Pembagian keuntungan dalam musyarakah diungkapkan melalui nisbah atau bagi hasil yang telah disetujui, yang tidak dapat diubah selama jangka waktu investasi, kecuali ada kesepakatan dari para pihak terlibat. Nisbah ini dapat diatur secara berjenjang (tiering), dengan besaran yang bervariasi sesuai kesepakatan.
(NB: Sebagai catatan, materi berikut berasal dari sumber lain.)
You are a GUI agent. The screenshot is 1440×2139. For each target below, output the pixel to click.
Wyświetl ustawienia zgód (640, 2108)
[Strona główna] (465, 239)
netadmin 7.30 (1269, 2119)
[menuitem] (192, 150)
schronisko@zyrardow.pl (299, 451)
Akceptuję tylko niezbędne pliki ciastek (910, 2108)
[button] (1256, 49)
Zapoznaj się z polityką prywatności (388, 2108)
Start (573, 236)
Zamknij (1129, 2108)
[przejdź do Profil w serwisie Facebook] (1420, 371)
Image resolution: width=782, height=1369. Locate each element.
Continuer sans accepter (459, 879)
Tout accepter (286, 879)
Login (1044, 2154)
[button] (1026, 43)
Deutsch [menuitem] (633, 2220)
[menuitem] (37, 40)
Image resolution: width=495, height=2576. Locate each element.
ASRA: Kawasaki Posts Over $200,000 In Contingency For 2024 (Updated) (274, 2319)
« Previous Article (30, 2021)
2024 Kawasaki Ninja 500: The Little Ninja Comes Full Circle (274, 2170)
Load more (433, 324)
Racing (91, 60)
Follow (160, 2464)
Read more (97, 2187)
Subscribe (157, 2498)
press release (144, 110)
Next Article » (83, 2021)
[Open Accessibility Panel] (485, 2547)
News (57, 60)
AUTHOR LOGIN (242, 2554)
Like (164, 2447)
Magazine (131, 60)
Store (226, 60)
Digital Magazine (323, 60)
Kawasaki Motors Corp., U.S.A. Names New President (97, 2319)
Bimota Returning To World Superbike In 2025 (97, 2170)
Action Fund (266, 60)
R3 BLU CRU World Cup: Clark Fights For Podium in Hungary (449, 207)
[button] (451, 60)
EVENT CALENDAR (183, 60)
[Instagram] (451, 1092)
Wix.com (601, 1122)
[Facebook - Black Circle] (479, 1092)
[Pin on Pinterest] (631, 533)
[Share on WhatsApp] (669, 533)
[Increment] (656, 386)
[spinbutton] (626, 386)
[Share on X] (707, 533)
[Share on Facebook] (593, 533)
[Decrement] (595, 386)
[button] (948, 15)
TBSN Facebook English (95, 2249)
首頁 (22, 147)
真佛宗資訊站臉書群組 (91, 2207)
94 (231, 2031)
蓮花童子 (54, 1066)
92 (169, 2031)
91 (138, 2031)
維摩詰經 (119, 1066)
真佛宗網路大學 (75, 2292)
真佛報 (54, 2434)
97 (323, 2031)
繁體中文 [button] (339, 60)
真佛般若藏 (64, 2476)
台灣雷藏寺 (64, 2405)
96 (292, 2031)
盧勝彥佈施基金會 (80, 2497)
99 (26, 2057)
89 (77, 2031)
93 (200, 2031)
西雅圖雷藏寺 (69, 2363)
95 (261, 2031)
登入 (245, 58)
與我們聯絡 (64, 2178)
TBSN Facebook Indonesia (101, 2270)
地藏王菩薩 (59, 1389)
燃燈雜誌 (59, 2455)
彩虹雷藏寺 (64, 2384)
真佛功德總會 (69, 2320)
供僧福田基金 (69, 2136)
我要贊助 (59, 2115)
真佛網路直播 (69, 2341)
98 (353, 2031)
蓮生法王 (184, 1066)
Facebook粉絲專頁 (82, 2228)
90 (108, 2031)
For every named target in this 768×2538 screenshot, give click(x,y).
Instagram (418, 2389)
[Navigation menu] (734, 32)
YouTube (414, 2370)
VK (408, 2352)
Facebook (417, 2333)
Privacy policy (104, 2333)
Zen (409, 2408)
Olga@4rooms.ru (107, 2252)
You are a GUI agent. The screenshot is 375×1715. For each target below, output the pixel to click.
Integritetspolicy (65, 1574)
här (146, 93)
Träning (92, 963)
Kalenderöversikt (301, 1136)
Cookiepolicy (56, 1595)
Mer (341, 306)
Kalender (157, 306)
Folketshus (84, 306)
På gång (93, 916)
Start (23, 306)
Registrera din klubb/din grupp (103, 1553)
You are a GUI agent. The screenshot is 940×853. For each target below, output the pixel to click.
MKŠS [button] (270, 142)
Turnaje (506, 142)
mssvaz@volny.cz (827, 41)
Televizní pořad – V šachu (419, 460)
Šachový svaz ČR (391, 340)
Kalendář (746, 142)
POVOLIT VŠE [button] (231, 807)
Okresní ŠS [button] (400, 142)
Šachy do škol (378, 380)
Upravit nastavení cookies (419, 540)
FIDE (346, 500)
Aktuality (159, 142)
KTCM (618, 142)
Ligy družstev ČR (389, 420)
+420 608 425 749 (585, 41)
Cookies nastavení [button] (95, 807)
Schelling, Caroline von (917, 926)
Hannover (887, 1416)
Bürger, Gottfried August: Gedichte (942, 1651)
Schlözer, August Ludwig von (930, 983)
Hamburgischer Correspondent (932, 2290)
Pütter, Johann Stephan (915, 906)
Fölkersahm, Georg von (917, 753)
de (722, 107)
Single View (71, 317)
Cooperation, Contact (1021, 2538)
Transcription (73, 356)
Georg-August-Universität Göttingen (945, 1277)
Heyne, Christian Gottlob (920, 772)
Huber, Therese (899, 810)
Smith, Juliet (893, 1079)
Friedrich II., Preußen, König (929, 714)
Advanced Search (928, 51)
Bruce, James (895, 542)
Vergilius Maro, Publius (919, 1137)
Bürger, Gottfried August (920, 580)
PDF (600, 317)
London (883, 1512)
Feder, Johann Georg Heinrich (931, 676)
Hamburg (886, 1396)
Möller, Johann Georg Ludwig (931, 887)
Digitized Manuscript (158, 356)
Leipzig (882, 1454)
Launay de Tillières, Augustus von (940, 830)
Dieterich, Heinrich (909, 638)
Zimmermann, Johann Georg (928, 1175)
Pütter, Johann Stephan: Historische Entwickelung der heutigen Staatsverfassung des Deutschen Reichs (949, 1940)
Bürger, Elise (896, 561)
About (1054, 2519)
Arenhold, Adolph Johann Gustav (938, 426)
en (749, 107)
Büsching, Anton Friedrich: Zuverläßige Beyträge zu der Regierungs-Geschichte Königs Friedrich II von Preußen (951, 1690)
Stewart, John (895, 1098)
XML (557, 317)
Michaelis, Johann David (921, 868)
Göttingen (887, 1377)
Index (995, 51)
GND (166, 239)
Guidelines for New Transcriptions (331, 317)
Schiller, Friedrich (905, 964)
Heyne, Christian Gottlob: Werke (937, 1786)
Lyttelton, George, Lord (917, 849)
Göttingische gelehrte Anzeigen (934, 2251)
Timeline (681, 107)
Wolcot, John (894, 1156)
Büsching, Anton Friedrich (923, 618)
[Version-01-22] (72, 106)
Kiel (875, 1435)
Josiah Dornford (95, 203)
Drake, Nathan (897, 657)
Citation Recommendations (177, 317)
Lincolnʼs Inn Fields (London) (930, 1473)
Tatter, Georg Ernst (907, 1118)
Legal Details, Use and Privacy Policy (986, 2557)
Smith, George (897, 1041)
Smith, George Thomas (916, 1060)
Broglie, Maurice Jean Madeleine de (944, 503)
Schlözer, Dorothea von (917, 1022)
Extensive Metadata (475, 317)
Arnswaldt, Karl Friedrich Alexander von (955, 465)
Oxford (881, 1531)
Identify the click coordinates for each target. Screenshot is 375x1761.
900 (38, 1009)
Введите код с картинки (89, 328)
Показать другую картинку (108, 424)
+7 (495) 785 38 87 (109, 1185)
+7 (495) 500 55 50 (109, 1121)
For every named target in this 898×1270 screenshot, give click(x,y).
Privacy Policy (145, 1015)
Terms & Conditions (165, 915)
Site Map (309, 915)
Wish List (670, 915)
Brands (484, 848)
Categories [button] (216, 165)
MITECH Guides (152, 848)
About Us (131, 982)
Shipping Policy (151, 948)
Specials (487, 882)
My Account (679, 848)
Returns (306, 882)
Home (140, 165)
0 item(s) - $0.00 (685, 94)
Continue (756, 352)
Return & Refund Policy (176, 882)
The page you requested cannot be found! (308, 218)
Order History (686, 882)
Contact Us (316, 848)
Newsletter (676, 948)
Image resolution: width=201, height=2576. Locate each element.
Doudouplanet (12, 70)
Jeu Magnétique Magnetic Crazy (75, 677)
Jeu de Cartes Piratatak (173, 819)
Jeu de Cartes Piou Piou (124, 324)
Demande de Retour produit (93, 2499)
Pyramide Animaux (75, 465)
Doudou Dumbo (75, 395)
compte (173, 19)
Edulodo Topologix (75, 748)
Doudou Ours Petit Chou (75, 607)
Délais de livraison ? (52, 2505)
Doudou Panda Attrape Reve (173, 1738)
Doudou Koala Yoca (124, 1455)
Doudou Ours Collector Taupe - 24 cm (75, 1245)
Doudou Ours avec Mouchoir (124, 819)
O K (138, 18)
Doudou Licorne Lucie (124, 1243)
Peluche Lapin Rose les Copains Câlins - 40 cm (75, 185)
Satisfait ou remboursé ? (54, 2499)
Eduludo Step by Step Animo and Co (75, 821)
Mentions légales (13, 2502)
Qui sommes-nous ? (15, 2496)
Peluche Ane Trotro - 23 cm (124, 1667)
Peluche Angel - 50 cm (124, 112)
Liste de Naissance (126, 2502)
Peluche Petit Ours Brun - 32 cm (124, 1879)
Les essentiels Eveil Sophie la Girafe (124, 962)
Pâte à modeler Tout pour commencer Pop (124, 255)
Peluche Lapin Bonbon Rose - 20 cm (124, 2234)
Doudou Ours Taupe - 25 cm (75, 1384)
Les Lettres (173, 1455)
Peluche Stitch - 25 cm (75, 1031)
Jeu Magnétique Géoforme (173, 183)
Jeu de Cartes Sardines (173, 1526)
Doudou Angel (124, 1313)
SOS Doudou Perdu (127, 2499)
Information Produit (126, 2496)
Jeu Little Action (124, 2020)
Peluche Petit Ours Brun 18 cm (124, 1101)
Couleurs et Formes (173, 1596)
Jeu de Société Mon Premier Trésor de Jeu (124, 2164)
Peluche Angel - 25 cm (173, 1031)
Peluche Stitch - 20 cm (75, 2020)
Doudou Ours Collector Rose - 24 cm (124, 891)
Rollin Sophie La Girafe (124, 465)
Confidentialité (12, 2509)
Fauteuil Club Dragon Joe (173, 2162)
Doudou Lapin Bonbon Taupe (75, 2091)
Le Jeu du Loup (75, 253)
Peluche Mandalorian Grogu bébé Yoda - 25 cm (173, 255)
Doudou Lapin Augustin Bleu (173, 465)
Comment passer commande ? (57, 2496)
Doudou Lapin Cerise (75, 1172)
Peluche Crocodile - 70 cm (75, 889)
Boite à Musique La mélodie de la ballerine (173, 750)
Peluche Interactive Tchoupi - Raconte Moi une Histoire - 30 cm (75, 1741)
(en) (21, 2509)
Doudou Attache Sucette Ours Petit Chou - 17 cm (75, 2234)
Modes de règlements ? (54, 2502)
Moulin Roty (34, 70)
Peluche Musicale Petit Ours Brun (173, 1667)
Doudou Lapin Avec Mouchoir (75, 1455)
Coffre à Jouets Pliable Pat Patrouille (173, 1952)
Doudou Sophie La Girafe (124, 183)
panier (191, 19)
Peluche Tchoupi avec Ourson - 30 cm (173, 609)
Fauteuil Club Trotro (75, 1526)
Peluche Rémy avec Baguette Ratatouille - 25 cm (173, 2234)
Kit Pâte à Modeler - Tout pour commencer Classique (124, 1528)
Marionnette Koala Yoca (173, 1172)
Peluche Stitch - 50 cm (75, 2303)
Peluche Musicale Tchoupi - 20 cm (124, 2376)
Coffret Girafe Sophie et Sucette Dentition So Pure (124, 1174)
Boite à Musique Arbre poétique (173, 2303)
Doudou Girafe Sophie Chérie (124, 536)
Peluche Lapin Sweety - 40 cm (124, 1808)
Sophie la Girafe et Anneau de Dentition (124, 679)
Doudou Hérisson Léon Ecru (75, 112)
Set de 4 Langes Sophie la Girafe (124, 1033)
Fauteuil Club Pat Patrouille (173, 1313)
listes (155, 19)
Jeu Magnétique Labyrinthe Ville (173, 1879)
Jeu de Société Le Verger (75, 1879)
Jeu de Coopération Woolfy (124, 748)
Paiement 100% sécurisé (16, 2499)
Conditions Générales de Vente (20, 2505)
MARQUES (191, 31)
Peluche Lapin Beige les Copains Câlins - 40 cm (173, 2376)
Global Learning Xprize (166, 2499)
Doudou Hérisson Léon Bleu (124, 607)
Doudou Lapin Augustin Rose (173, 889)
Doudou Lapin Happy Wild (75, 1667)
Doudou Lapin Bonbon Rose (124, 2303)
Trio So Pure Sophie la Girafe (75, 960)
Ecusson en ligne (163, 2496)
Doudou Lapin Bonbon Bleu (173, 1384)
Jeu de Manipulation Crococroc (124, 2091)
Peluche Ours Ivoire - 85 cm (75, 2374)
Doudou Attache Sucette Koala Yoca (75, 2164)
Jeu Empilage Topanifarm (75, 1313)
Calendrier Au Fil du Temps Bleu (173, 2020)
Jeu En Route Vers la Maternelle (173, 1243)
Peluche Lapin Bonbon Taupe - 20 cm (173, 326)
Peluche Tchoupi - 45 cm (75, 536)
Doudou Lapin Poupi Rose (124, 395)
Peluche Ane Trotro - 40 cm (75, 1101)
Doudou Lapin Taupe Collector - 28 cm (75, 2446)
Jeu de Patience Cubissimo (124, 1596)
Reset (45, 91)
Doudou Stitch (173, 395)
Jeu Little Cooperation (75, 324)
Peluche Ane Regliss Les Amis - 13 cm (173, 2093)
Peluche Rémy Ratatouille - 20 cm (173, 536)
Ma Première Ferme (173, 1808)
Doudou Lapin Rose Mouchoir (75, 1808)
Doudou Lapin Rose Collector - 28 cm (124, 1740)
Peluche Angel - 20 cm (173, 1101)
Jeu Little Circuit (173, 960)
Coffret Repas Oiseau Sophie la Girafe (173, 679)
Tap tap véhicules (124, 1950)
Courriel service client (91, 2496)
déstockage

Pembagian keuntungan dapat dilakukan melalui mekanisme bagi untung atau rugi (profit and loss sharing) atau bagi pendapatan (revenue sharing), berdasarkan hasil usaha yang tercermin dalam laporan keuangan nasabah.

  • Menangani risiko dan kerugian

Dalam konteks kerugian, baik bank maupun nasabah bertanggung jawab secara proporsional sesuai dengan modal yang mereka miliki. Jika terjadi kerugian akibat kecurangan, kelalaian, atau pelanggaran perjanjian, kerugian tersebut akan ditanggung bersama sesuai dengan proporsi kepemilikan modal masing-masing.

Dengan penekanan pada kerjasama dan keterlibatan aktif antara bank dan nasabah, musyarakah menjadi solusi inovatif dalam memberikan dukungan finansial, menjaga keseimbangan keuntungan, dan menangani risiko secara adil. Sebagai pendekatan yang sesuai dengan prinsip-prinsip syariah, musyarakah menjadi pilihan yang menarik bagi mereka yang mencari pembiayaan yang berkelanjutan dan berkeadilan.

Demikian penjelasan mengenai apa itu musyarakah dalam perbankan syariah, beserta pengertian dan seluk-beluknya. Semoga bermanfaat.